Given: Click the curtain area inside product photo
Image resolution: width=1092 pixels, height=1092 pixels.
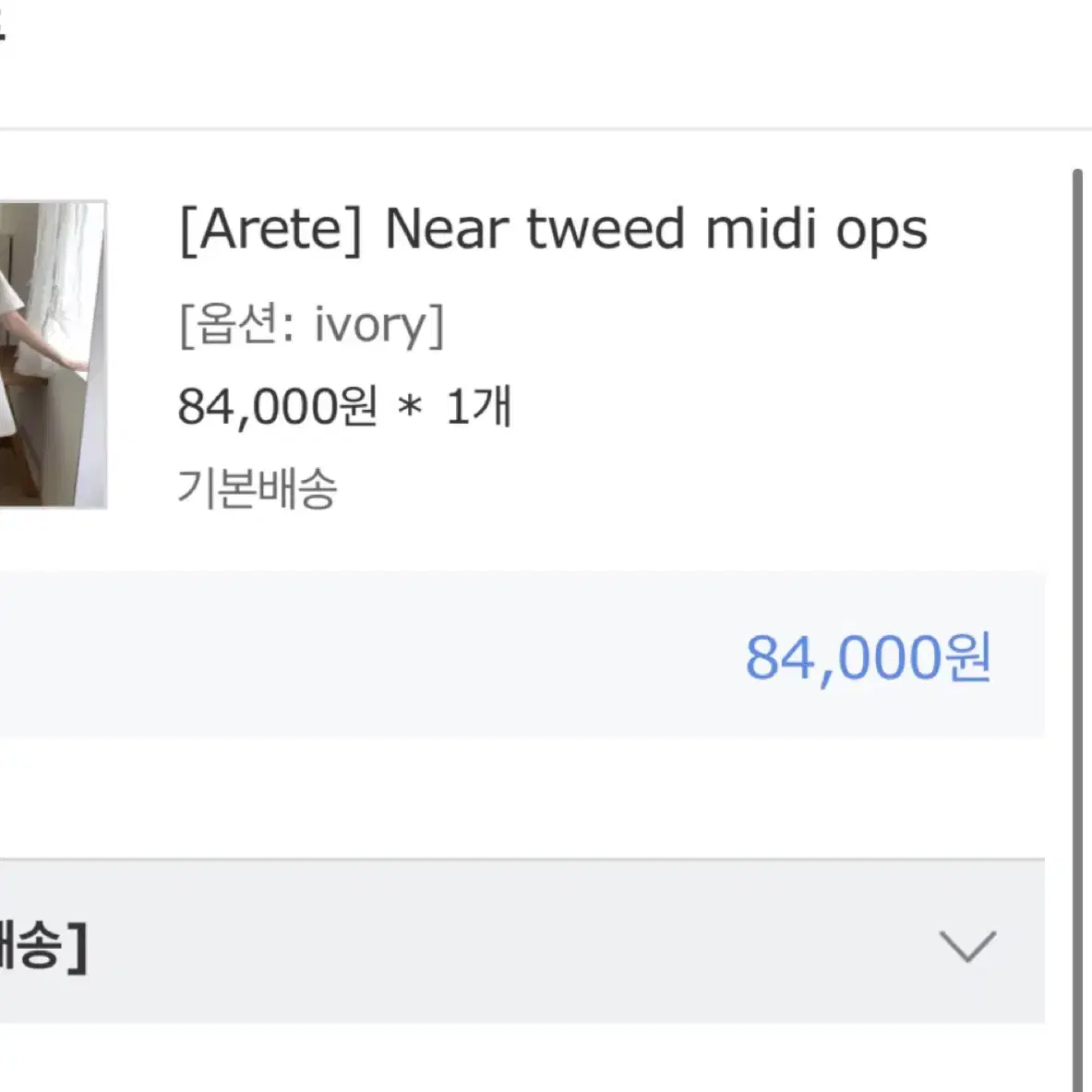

:::::

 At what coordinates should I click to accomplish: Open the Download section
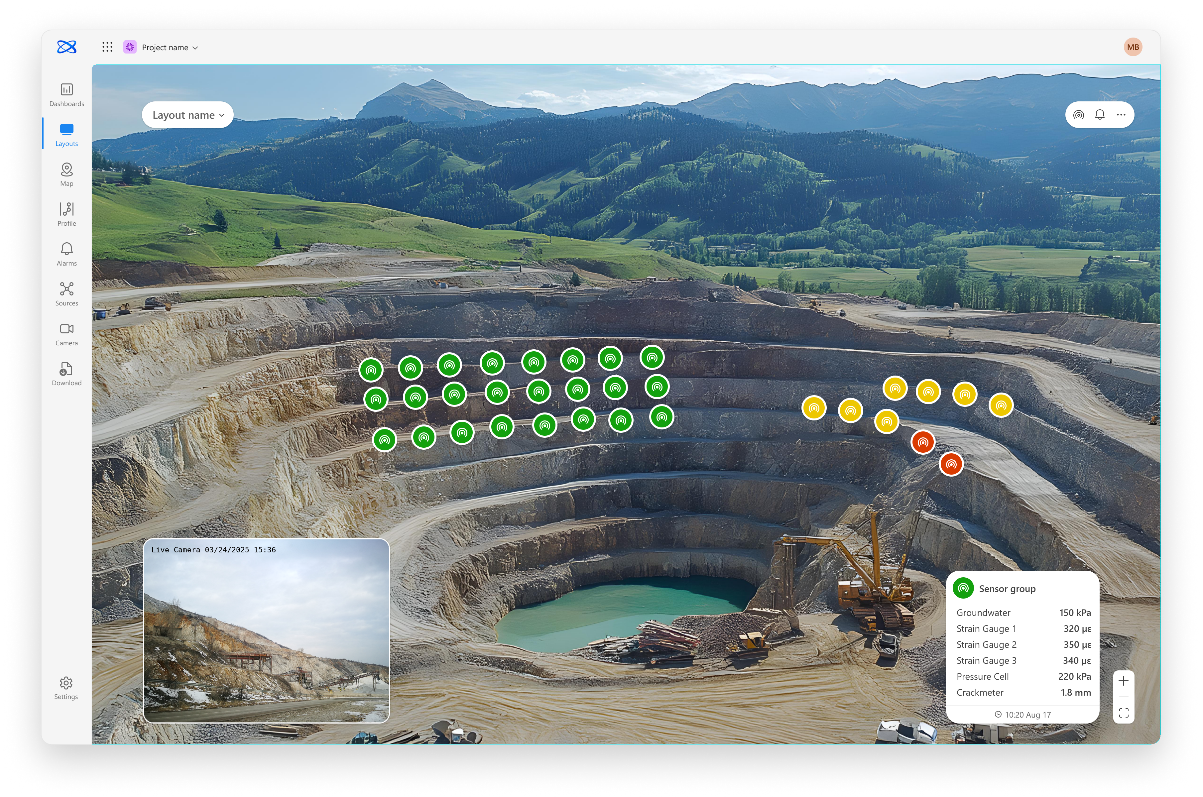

:::::

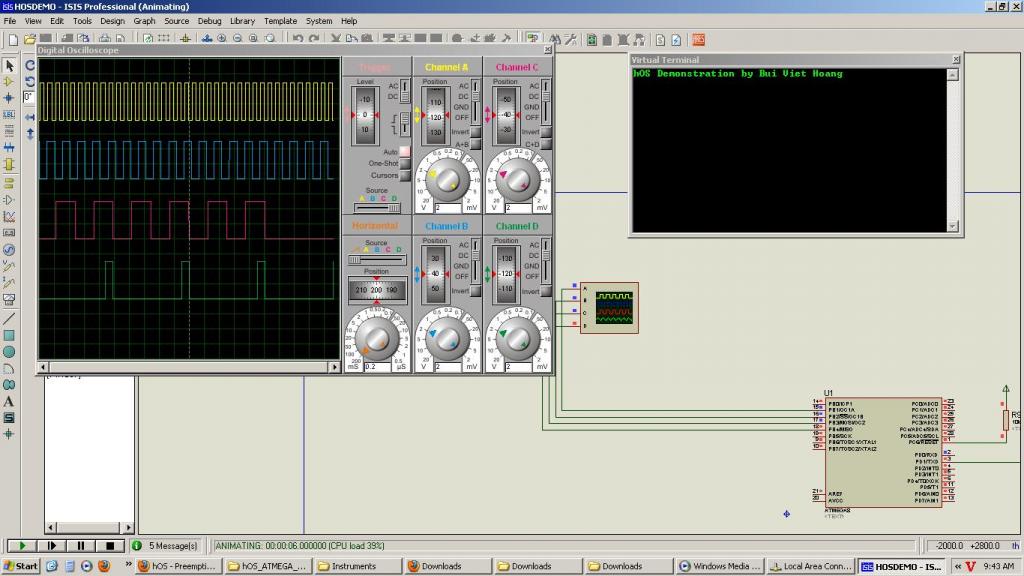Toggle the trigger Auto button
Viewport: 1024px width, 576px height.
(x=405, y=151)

:::::

• What is expected: With the line holding "Given: Click the" as the first and the line holding "Image resolution: width=1092" as the last, please transcribe exactly the lines of the material above in that range and nothing else.

• Exercise response:
Given: Click the curtain area inside product photo
Image resolution: width=1092 pixels, height=1092 pixels.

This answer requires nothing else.